[Short problem 1] In the source text, who asks whether the member will take an intervention?

[Source text]
In a few moments, we will have the unbridled joy of listening to another budget speech from the cabinet secretary. Since he announced his hare-brained car park tax, a number of questions have emerged about it. We know that he did precisely no economic modelling of the tax before announcing it. We know that there was no impact assessment. We know that he did not think it through.

However, in the three weeks since the cabinet secretary announced the tax, he has had time to address the concerns that have been brought to his attention. So, will he answer any of the following questions about the tax in his summing-up speech? First, where employers pay the tax on behalf of their employees, will that count as a benefit in kind for the purposes of income tax? Secondly, does he agree that it is a regressive tax that will hit lowest-paid workers hardest? Thirdly, if NHS properties are to be exempt from the new tax—a decision that was taken centrally, by the way, which reinforces the point that this has nothing to do with localism—will GP surgeries also be exempt and, if not, why not? Fourthly, will teachers be expected to pay the tax for driving to work? Fifthly, if the tax is passed on to employees, will it be subject to VAT, further putting up the costs for workers?

Keith Brown

Will the member take an intervention?

The Deputy Presiding Officer

Mr Tomkins is just closing.

Adam Tomkins

Sixthly, and finally, if firms do not comply with this unwanted and ill-conceived tax, will they be fined, landing businesses in Scotland with even more costs, even more bureaucracy and even more expense? Those are six unanswered questions about just one aspect of Derek Mackay’s shambles of a budget.

The Deputy Presiding Officer

Close, please.

[Short problem 2] Copy the records from the line containing "Image resolution: width=816" through the line containing "Click the Trading", replacing "log folder" with "archive folder" and changing nothing else.

[Dataset extract]

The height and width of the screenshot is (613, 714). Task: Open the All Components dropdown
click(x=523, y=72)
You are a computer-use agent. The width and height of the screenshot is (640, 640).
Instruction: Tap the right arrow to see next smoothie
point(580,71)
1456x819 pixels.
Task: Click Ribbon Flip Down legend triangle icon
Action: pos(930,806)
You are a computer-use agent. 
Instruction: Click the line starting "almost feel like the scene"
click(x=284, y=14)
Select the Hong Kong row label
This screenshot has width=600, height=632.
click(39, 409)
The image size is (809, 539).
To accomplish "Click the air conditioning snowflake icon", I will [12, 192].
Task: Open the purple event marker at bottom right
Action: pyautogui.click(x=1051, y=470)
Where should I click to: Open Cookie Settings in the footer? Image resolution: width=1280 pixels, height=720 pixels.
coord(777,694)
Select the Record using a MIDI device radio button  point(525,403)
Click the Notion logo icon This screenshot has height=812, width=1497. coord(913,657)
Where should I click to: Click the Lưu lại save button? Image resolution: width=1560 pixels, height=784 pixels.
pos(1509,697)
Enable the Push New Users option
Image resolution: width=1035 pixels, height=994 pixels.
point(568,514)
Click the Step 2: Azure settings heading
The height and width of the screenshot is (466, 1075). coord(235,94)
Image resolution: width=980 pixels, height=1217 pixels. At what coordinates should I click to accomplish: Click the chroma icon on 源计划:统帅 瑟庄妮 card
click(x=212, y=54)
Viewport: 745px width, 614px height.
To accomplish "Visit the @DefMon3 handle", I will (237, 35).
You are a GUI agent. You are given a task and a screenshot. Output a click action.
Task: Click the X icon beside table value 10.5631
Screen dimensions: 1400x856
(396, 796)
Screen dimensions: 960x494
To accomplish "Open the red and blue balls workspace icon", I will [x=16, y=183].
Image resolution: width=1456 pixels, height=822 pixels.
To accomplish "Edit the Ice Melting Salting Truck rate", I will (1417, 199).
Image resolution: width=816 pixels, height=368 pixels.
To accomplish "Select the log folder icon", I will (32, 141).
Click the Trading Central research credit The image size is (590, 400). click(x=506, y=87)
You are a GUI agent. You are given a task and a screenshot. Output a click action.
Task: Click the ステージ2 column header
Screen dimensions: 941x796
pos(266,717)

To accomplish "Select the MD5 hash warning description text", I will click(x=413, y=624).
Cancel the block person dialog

[Correct result 1] Keith Brown

[Correct result 2]
Image resolution: width=816 pixels, height=368 pixels.
To accomplish "Select the archive folder icon", I will (32, 141).
Click the Trading Central research credit The image size is (590, 400). click(x=506, y=87)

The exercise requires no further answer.